Records from a data source
# # # # #

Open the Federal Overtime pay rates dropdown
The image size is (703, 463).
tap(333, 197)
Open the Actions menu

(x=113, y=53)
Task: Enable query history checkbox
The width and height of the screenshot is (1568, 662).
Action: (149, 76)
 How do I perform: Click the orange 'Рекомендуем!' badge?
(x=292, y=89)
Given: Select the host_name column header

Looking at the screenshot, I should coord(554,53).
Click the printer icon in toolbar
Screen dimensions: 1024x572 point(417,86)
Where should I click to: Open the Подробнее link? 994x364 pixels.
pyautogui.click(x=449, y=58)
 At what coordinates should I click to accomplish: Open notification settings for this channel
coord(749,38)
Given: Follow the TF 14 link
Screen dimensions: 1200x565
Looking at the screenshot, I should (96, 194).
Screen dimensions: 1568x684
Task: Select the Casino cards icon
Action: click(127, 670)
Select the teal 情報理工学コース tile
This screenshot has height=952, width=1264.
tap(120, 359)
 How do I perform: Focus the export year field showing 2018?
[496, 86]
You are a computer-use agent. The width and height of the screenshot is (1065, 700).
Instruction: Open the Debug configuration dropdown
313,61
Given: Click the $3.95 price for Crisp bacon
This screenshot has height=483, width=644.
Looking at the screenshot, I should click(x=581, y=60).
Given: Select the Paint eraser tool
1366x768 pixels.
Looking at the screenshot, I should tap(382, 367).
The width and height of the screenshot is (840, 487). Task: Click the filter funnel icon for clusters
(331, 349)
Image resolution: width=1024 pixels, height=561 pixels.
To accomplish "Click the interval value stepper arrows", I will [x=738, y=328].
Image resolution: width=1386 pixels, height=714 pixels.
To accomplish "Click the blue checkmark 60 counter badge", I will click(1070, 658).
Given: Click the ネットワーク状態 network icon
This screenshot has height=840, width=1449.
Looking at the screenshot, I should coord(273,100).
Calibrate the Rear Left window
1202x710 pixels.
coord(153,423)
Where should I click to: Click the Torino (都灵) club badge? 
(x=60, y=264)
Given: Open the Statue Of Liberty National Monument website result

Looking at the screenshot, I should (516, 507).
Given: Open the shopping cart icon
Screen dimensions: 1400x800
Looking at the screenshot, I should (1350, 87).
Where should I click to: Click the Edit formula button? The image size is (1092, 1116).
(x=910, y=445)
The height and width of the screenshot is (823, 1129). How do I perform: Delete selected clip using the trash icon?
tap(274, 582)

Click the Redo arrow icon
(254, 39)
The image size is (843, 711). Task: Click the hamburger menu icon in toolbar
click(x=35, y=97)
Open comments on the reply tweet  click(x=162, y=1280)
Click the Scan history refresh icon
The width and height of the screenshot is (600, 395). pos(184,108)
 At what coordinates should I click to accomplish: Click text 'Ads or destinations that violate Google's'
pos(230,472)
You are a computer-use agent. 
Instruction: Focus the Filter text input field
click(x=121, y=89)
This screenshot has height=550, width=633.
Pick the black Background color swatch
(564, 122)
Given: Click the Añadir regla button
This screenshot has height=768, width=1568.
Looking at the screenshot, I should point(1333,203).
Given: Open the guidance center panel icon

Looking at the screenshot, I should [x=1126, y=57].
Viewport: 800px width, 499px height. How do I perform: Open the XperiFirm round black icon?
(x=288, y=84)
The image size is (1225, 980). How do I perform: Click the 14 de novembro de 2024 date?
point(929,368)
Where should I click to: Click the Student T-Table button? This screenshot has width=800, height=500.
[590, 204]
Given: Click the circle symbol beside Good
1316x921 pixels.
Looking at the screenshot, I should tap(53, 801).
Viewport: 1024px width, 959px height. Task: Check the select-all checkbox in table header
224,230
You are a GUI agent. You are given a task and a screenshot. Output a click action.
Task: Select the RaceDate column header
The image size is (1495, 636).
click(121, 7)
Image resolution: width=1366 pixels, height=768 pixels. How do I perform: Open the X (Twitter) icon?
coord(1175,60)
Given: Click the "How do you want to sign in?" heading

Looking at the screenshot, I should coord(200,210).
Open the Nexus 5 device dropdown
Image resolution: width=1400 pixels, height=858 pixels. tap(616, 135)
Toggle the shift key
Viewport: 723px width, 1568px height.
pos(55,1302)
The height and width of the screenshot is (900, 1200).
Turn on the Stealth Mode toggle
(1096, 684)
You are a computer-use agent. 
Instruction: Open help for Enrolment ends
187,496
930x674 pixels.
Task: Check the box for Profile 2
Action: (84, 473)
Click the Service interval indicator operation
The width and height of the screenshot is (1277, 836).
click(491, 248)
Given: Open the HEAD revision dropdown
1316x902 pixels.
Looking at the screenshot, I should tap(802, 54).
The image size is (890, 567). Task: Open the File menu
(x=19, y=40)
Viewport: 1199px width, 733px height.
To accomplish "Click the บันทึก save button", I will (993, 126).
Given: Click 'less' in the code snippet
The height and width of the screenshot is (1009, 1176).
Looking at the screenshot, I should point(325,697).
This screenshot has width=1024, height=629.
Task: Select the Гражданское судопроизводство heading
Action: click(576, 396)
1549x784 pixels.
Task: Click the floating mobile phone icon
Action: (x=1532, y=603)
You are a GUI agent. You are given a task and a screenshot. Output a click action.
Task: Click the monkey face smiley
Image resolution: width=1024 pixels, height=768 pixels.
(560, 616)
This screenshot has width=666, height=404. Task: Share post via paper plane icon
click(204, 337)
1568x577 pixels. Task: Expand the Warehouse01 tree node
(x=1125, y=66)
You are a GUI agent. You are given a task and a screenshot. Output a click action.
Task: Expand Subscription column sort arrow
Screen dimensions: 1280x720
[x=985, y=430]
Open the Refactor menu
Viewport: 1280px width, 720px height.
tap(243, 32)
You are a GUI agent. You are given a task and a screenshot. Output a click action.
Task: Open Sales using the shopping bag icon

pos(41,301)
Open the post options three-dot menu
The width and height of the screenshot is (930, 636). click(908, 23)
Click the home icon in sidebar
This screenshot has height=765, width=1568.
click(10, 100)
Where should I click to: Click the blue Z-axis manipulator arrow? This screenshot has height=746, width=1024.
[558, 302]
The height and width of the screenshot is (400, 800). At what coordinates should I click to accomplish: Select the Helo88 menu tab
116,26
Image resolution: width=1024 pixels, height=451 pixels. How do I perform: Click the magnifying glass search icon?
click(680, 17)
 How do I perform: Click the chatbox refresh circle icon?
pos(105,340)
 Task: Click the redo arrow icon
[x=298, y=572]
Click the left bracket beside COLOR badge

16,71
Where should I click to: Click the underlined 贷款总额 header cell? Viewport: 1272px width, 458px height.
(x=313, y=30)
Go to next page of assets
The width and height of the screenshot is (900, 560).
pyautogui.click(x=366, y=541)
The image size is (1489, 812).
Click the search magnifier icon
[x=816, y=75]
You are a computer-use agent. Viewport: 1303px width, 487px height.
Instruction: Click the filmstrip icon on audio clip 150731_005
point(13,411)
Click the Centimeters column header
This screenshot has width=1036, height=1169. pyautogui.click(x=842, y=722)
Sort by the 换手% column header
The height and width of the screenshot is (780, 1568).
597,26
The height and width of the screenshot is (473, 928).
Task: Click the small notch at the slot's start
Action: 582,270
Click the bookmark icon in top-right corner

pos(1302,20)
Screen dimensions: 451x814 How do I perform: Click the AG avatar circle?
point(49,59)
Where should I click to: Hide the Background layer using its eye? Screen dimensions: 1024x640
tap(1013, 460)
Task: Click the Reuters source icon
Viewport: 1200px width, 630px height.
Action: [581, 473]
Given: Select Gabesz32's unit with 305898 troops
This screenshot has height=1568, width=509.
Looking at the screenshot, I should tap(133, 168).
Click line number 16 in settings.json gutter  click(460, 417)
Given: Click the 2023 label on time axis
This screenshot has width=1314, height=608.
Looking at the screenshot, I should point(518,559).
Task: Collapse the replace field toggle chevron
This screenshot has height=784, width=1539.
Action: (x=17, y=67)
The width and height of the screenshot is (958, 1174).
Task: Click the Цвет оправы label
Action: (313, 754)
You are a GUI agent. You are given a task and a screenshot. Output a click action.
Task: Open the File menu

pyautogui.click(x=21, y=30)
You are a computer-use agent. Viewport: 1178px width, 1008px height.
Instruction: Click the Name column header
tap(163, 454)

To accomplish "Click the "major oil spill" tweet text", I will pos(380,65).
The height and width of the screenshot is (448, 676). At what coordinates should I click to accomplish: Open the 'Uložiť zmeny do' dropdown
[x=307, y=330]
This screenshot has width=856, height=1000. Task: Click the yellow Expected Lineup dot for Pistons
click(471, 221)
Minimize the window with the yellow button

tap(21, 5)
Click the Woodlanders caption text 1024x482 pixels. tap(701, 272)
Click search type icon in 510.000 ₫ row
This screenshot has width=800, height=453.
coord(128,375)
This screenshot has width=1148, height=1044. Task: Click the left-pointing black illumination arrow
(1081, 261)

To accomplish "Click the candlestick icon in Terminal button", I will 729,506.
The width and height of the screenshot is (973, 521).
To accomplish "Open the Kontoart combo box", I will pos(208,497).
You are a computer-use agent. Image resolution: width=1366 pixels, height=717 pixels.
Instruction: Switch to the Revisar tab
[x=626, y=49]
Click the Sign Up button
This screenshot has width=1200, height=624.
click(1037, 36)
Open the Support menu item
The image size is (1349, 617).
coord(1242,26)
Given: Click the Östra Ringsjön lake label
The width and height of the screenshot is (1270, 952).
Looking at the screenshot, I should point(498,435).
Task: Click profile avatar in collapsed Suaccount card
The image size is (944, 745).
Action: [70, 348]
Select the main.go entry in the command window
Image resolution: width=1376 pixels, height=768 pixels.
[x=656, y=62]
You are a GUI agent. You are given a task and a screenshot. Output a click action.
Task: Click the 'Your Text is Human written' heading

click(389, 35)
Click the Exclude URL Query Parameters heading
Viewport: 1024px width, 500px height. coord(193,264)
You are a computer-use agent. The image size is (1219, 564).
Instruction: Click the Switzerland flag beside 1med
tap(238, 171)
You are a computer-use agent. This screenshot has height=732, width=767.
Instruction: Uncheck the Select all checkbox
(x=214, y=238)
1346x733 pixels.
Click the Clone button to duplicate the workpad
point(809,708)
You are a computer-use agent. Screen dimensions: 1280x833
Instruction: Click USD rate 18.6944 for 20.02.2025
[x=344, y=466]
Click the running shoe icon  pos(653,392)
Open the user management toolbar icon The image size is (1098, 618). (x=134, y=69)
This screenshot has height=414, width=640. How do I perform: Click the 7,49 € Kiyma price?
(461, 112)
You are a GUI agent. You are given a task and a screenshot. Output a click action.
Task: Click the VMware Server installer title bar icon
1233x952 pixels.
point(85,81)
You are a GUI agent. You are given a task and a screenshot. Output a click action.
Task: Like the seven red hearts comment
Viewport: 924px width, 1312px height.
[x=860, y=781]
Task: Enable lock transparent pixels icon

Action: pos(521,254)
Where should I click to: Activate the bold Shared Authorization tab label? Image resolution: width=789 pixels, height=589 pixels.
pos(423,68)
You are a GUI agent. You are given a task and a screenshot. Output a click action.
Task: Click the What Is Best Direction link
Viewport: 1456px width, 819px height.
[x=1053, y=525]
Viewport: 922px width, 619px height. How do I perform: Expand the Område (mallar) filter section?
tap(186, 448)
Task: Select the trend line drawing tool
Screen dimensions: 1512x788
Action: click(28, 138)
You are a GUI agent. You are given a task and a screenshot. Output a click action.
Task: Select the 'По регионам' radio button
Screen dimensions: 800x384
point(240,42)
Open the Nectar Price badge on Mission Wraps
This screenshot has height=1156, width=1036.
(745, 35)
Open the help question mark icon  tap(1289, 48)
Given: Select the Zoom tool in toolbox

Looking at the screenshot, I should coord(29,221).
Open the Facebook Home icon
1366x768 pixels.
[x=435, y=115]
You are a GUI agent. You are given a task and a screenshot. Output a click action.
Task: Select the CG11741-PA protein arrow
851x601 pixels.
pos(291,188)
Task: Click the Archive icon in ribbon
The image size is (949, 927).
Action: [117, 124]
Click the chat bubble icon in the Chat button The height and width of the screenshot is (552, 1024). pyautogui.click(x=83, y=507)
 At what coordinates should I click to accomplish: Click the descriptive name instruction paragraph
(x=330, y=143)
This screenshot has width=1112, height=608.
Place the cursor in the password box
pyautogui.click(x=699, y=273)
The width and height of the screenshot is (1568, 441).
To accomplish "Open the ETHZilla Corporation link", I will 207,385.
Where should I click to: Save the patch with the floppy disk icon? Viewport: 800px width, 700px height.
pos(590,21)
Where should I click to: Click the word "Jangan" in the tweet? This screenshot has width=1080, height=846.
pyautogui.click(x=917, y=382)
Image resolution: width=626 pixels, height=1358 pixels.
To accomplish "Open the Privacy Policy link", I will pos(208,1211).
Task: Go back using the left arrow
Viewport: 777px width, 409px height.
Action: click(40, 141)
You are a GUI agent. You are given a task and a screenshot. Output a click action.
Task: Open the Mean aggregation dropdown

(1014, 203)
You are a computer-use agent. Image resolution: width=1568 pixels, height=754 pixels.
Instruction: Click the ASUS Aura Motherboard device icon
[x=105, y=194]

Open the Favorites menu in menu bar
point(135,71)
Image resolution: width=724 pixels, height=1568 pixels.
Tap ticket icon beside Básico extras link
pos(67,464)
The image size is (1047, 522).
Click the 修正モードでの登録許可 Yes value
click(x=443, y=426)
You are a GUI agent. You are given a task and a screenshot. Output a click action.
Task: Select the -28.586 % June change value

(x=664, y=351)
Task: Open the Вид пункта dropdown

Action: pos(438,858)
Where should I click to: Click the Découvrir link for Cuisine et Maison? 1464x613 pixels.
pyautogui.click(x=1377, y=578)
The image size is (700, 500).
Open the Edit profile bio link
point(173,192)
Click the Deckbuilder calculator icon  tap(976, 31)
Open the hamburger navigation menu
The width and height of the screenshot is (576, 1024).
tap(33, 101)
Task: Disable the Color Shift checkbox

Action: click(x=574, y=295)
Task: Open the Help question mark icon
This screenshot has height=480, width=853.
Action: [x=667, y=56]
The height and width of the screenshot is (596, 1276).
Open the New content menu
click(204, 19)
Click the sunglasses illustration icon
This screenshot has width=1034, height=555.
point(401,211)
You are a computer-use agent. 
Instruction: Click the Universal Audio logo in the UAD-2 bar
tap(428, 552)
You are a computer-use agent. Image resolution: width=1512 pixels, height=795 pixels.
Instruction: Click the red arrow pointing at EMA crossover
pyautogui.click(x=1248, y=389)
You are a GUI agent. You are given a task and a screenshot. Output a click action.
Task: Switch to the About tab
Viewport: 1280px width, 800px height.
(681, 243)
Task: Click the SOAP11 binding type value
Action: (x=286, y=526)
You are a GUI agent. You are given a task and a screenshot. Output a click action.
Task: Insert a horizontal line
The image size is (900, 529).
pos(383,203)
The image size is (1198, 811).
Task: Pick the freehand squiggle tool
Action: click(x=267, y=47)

# # # # #

Task details
Copy each line of the data above that holds "question".

Result of this task
Open the help question mark icon  tap(1289, 48)
Task: Open the Help question mark icon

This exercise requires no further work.